Demystifying English Parsing
Natural Language Processing is one of those things which can seem too complicated and daunting to understand how it works under the hood, but by combining some fundamental concepts from CS and linguistics, we can create a decent model that works for some circumstances. Or, at the very least, it helps make NLP seem like less of a magic black box.
Getting structure from text
If you have taken a course on compilers or have tried doing pattern matching on any text with recursive patterns, you may have heard of context-free grammars (CFGs) before. It is the tool of choice for breaking up complicated input into a structured tree. It uses symbols that represent parts of a language, production rules for how symbols can be made from smaller symbols, and base-case "terminal" symbols that do not have any recursion at all.
For example, here is a simple context-free grammar for parsing an algebraic expression of just addition and subtraction:
TOP -> operation
operation -> expression operator expression | expression
expression -> variable | '(' operation ')'
variable -> 'x' | 'y' | 'z'
operator -> '+' | '-'
We read this by first looking at the TOP symbol, which will represent the entirety of the text we are parsing. TOP is composed of a single operation. So now we need to look at what an operation can be made from: two expressions separated by an operator, or just a single expression. This alternation is shown with the | symbol. An expression can be one of two options: either a variable, or another operation wrapped in brackets. We can see already that the production rules are recursive, since an operation can be an expression and an expression can have an operation. The reason why expressions aren't all infinite is that it will not recurse unless it encounters brackets. Additionally, if it is composed simply of a variable, there is no more recursion, because variables are terminal: it is just one of the letters x, y, or z. An operator is also terminal, composed of one of a selection of characters as well.
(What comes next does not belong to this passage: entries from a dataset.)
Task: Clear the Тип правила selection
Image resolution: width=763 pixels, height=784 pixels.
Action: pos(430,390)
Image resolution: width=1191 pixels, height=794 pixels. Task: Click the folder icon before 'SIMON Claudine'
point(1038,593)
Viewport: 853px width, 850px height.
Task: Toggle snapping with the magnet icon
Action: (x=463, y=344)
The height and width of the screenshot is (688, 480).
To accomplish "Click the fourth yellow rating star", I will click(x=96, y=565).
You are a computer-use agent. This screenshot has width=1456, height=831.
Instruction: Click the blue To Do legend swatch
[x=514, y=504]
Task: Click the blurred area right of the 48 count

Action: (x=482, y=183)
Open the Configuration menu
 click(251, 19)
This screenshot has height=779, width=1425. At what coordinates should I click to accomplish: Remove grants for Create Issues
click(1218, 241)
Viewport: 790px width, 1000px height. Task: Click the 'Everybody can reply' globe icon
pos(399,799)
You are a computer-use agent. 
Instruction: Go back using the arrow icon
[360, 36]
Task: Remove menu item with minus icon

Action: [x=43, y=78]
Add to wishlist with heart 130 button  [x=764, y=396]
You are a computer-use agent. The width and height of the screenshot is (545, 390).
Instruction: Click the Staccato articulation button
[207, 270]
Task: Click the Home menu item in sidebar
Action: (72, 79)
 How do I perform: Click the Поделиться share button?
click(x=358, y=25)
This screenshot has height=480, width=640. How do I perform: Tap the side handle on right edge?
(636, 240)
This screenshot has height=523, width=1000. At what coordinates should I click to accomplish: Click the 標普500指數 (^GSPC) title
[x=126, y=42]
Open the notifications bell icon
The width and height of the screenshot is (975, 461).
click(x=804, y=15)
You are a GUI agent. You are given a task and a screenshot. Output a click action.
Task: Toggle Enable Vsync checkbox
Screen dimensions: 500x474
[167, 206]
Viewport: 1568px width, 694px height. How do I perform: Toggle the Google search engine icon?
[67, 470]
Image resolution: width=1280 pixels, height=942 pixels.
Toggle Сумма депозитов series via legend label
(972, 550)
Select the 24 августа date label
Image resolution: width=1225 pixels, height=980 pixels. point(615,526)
Let's say we have the text (x+y)-z that we want to parse using our grammar. Here is how it would get broken down:
「(x+y)-z」
operation => 「(x+y)-z」
expression => 「(x+y)」
operation => 「x+y」
expression => 「x」
variable => 「x」
operator => 「+」
expression => 「y」
variable => 「y」
operator => 「-」
expression => 「z」
variable => 「z」
So, our grammar broke up our text into a tree. Now that we know what each part of the text represents, we can analyze the text with a program. There are plenty of uses for grammars like these; for example, this post is actually written in a weird Frankenstein's monster of HTML and Markdown that I wrote a grammar for, which then gets turned into styled HTML for my website.
Trying it with English
We can do something similar with English text. Although English is large and complicated, we can focus on one of the most fundamental types of sentences: the independent clause. Put simply, an independent clause is the smallest complete thought you will find in English. We can separate parts of an independent clause into the following base categories:
- Nouns: things, whether they are concrete or abstract. They are the subjects of statements or the objects of statements.
- Verbs: actions and description of state. They are typically applied to nouns to describe something being or something happening.
- Adjectives: descriptors for nouns
- Adverbs: descriptors for verbs or adjectives
- Prepositions: words that relate nouns to another part of the sentence, by comparisons like relative position ("on", "around") or relative time ("before", "after")
These pieces can be single words, but they can also appear as phrases, which are compositions of words that, together, perform the specified function in the sentence. As an example, "apple" is a noun, and "the gross, decomposing apple" is a phrase that functions as a noun. You'll notice that noun phrases also include a noun, but additionally can include adjectives describing the noun. The same thing applies for verbs: "run" is a verb, and "run quickly" is a verb phrase. We can also include prepositions to get even more complicated phrases, such as "run to the store" and "the gross, decomposing apple in the back of my fridge." You can even have a noun phrase in a preposition phrase in a verb phrase, such as "run to the store to replace the gross, decomposing apple in the back of my fridge." Prepositions can be found in many locations in sentences, so for simplicity, we'll ignore them for now.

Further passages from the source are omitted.